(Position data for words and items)
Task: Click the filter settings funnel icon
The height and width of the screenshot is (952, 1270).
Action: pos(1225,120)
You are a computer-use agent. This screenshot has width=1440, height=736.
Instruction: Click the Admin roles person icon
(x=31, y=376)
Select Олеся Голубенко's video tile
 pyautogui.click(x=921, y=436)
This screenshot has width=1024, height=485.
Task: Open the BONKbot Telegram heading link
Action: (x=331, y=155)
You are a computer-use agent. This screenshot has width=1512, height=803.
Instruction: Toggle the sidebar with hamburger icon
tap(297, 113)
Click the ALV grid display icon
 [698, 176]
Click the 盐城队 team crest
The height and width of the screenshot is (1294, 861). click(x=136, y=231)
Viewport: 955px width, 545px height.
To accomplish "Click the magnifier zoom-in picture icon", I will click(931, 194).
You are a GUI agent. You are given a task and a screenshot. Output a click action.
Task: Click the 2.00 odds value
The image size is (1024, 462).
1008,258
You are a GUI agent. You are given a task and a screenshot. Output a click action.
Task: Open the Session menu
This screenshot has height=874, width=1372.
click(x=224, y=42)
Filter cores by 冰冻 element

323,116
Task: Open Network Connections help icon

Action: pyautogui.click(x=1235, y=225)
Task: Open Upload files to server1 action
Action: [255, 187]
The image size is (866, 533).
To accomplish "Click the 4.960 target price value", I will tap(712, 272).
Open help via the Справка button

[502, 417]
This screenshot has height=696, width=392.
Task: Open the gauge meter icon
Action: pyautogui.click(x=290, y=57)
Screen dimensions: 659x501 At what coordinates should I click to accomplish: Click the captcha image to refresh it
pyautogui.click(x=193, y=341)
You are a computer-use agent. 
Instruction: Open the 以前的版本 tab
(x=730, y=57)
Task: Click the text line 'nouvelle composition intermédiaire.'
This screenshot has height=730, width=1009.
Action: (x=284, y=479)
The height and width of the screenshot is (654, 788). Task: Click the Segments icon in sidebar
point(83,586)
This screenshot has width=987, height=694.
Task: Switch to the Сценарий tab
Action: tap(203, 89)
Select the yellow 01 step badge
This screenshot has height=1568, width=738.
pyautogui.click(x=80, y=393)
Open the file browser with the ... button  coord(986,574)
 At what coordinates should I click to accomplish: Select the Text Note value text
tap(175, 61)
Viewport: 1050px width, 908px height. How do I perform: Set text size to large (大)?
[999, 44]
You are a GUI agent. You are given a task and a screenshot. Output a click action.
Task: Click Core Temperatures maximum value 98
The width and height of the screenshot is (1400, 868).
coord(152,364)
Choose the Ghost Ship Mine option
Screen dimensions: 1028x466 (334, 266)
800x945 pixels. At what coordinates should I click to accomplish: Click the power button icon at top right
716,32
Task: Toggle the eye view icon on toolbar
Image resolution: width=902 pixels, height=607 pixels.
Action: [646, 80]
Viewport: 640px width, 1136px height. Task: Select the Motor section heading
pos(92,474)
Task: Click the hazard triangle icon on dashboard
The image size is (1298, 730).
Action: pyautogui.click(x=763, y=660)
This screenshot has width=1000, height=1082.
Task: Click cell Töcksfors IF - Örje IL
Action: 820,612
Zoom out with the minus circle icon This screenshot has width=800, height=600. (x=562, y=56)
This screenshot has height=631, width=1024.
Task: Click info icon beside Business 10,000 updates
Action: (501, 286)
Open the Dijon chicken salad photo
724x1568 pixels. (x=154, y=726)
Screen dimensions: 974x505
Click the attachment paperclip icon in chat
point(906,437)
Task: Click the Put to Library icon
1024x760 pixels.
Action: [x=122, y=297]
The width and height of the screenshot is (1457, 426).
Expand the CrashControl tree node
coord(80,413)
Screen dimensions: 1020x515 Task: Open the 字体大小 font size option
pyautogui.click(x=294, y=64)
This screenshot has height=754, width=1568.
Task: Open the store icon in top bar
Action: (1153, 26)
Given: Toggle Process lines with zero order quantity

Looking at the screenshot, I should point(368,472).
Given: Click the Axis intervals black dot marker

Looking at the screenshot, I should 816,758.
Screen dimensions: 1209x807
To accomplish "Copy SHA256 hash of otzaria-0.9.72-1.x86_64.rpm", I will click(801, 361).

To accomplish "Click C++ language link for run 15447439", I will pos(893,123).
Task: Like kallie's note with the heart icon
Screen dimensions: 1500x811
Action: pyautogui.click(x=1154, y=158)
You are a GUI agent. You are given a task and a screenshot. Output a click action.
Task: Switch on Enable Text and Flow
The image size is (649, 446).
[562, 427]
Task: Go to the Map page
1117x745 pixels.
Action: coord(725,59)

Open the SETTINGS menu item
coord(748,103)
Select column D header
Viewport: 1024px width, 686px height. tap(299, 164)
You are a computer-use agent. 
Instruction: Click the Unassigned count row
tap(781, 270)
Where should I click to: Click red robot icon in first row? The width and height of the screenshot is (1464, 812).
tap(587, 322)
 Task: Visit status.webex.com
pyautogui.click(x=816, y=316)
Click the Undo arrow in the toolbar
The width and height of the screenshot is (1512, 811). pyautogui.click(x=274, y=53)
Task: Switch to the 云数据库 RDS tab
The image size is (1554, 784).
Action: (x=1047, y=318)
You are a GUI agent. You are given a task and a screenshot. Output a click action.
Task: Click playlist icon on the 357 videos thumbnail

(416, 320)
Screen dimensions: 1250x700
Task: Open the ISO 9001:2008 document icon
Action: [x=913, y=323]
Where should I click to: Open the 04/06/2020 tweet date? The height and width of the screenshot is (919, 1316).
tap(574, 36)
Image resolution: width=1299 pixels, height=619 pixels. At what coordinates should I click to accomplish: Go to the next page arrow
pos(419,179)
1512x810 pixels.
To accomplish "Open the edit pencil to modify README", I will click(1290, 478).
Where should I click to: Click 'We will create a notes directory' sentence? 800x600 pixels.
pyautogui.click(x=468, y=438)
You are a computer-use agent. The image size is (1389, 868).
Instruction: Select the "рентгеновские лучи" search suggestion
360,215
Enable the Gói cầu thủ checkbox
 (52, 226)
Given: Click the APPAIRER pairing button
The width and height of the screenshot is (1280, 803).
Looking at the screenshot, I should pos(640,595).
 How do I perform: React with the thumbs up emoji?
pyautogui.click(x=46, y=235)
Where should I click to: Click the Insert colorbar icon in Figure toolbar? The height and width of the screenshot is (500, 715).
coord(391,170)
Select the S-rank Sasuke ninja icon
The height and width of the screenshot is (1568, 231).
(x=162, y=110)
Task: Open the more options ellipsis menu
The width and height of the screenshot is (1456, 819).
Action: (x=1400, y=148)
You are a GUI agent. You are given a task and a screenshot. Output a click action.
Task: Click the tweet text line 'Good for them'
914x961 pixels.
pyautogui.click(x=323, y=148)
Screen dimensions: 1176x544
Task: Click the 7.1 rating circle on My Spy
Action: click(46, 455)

**Your task**
Convert every line of the material above into a JSON list of strings, one string per line, and omit the blank lines.

**Correct result**
[
  "Task: Click the filter settings funnel icon",
  "The height and width of the screenshot is (952, 1270).",
  "Action: pos(1225,120)",
  "You are a computer-use agent. This screenshot has width=1440, height=736.",
  "Instruction: Click the Admin roles person icon",
  "(x=31, y=376)",
  "Select Олеся Голубенко's video tile",
  " pyautogui.click(x=921, y=436)",
  "This screenshot has width=1024, height=485.",
  "Task: Open the BONKbot Telegram heading link",
  "Action: (x=331, y=155)",
  "You are a computer-use agent. This screenshot has width=1512, height=803.",
  "Instruction: Toggle the sidebar with hamburger icon",
  "tap(297, 113)",
  "Click the ALV grid display icon",
  " [698, 176]",
  "Click the 盐城队 team crest",
  "The height and width of the screenshot is (1294, 861). click(x=136, y=231)",
  "Viewport: 955px width, 545px height.",
  "To accomplish \"Click the magnifier zoom-in picture icon\", I will click(931, 194).",
  "You are a GUI agent. You are given a task and a screenshot. Output a click action.",
  "Task: Click the 2.00 odds value",
  "The image size is (1024, 462).",
  "1008,258",
  "You are a GUI agent. You are given a task and a screenshot. Output a click action.",
  "Task: Open the Session menu",
  "This screenshot has height=874, width=1372.",
  "click(x=224, y=42)",
  "Filter cores by 冰冻 element",
  "323,116",
  "Task: Open Network Connections help icon",
  "Action: pyautogui.click(x=1235, y=225)",
  "Task: Open Upload files to server1 action",
  "Action: [255, 187]",
  "The image size is (866, 533).",
  "To accomplish \"Click the 4.960 target price value\", I will tap(712, 272).",
  "Open help via the Справка button",
  "[502, 417]",
  "This screenshot has height=696, width=392.",
  "Task: Open the gauge meter icon",
  "Action: pyautogui.click(x=290, y=57)",
  "Screen dimensions: 659x501 At what coordinates should I click to accomplish: Click the captcha image to refresh it",
  "pyautogui.click(x=193, y=341)",
  "You are a computer-use agent. ",
  "Instruction: Open the 以前的版本 tab",
  "(x=730, y=57)",
  "Task: Click the text line 'nouvelle composition intermédiaire.'",
  "This screenshot has height=730, width=1009.",
  "Action: (x=284, y=479)",
  "The height and width of the screenshot is (654, 788). Task: Click the Segments icon in sidebar",
  "point(83,586)",
  "This screenshot has width=987, height=694.",
  "Task: Switch to the Сценарий tab",
  "Action: tap(203, 89)",
  "Select the yellow 01 step badge",
  "This screenshot has height=1568, width=738.",
  "pyautogui.click(x=80, y=393)",
  "Open the file browser with the ... button  coord(986,574)",
  " At what coordinates should I click to accomplish: Select the Text Note value text",
  "tap(175, 61)",
  "Viewport: 1050px width, 908px height. How do I perform: Set text size to large (大)?",
  "[999, 44]",
  "You are a GUI agent. You are given a task and a screenshot. Output a click action.",
  "Task: Click Core Temperatures maximum value 98",
  "The width and height of the screenshot is (1400, 868).",
  "coord(152,364)",
  "Choose the Ghost Ship Mine option",
  "Screen dimensions: 1028x466 (334, 266)",
  "800x945 pixels. At what coordinates should I click to accomplish: Click the power button icon at top right",
  "716,32",
  "Task: Toggle the eye view icon on toolbar",
  "Image resolution: width=902 pixels, height=607 pixels.",
  "Action: [646, 80]",
  "Viewport: 640px width, 1136px height. Task: Select the Motor section heading",
  "pos(92,474)",
  "Task: Click the hazard triangle icon on dashboard",
  "The image size is (1298, 730).",
  "Action: pyautogui.click(x=763, y=660)",
  "This screenshot has width=1000, height=1082.",
  "Task: Click cell Töcksfors IF - Örje IL",
  "Action: 820,612",
  "Zoom out with the minus circle icon This screenshot has width=800, height=600. (x=562, y=56)",
  "This screenshot has height=631, width=1024.",
  "Task: Click info icon beside Business 10,000 updates",
  "Action: (501, 286)",
  "Open the Dijon chicken salad photo",
  "724x1568 pixels. (x=154, y=726)",
  "Screen dimensions: 974x505",
  "Click the attachment paperclip icon in chat",
  "point(906,437)",
  "Task: Click the Put to Library icon",
  "1024x760 pixels.",
  "Action: [x=122, y=297]",
  "The width and height of the screenshot is (1457, 426).",
  "Expand the CrashControl tree node",
  "coord(80,413)",
  "Screen dimensions: 1020x515 Task: Open the 字体大小 font size option",
  "pyautogui.click(x=294, y=64)",
  "This screenshot has height=754, width=1568.",
  "Task: Open the store icon in top bar",
  "Action: (1153, 26)",
  "Given: Toggle Process lines with zero order quantity",
  "Looking at the screenshot, I should point(368,472).",
  "Given: Click the Axis intervals black dot marker",
  "Looking at the screenshot, I should 816,758.",
  "Screen dimensions: 1209x807",
  "To accomplish \"Copy SHA256 hash of otzaria-0.9.72-1.x86_64.rpm\", I will click(801, 361).",
  "To accomplish \"Click C++ language link for run 15447439\", I will pos(893,123).",
  "Task: Like kallie's note with the heart icon",
  "Screen dimensions: 1500x811",
  "Action: pyautogui.click(x=1154, y=158)",
  "You are a GUI agent. You are given a task and a screenshot. Output a click action.",
  "Task: Switch on Enable Text and Flow",
  "The image size is (649, 446).",
  "[562, 427]",
  "Task: Go to the Map page",
  "1117x745 pixels.",
  "Action: coord(725,59)",
  "Open the SETTINGS menu item",
  "coord(748,103)",
  "Select column D header",
  "Viewport: 1024px width, 686px height. tap(299, 164)",
  "You are a computer-use agent. ",
  "Instruction: Click the Unassigned count row",
  "tap(781, 270)",
  "Where should I click to: Click red robot icon in first row? The width and height of the screenshot is (1464, 812).",
  "tap(587, 322)",
  " Task: Visit status.webex.com",
  "pyautogui.click(x=816, y=316)",
  "Click the Undo arrow in the toolbar",
  "The width and height of the screenshot is (1512, 811). pyautogui.click(x=274, y=53)",
  "Task: Switch to the 云数据库 RDS tab",
  "The image size is (1554, 784).",
  "Action: (x=1047, y=318)",
  "You are a GUI agent. You are given a task and a screenshot. Output a click action.",
  "Task: Click playlist icon on the 357 videos thumbnail",
  "(416, 320)",
  "Screen dimensions: 1250x700",
  "Task: Open the ISO 9001:2008 document icon",
  "Action: [x=913, y=323]",
  "Where should I click to: Open the 04/06/2020 tweet date? The height and width of the screenshot is (919, 1316).",
  "tap(574, 36)",
  "Image resolution: width=1299 pixels, height=619 pixels. At what coordinates should I click to accomplish: Go to the next page arrow",
  "pos(419,179)",
  "1512x810 pixels.",
  "To accomplish \"Open the edit pencil to modify README\", I will click(1290, 478).",
  "Where should I click to: Click 'We will create a notes directory' sentence? 800x600 pixels.",
  "pyautogui.click(x=468, y=438)",
  "You are a computer-use agent. The image size is (1389, 868).",
  "Instruction: Select the \"рентгеновские лучи\" search suggestion",
  "360,215",
  "Enable the Gói cầu thủ checkbox",
  " (52, 226)",
  "Given: Click the APPAIRER pairing button",
  "The width and height of the screenshot is (1280, 803).",
  "Looking at the screenshot, I should pos(640,595).",
  " How do I perform: React with the thumbs up emoji?",
  "pyautogui.click(x=46, y=235)",
  "Where should I click to: Click the Insert colorbar icon in Figure toolbar? The height and width of the screenshot is (500, 715).",
  "coord(391,170)",
  "Select the S-rank Sasuke ninja icon",
  "The height and width of the screenshot is (1568, 231).",
  "(x=162, y=110)",
  "Task: Open the more options ellipsis menu",
  "The width and height of the screenshot is (1456, 819).",
  "Action: (x=1400, y=148)",
  "You are a GUI agent. You are given a task and a screenshot. Output a click action.",
  "Task: Click the tweet text line 'Good for them'",
  "914x961 pixels.",
  "pyautogui.click(x=323, y=148)",
  "Screen dimensions: 1176x544",
  "Task: Click the 7.1 rating circle on My Spy",
  "Action: click(46, 455)"
]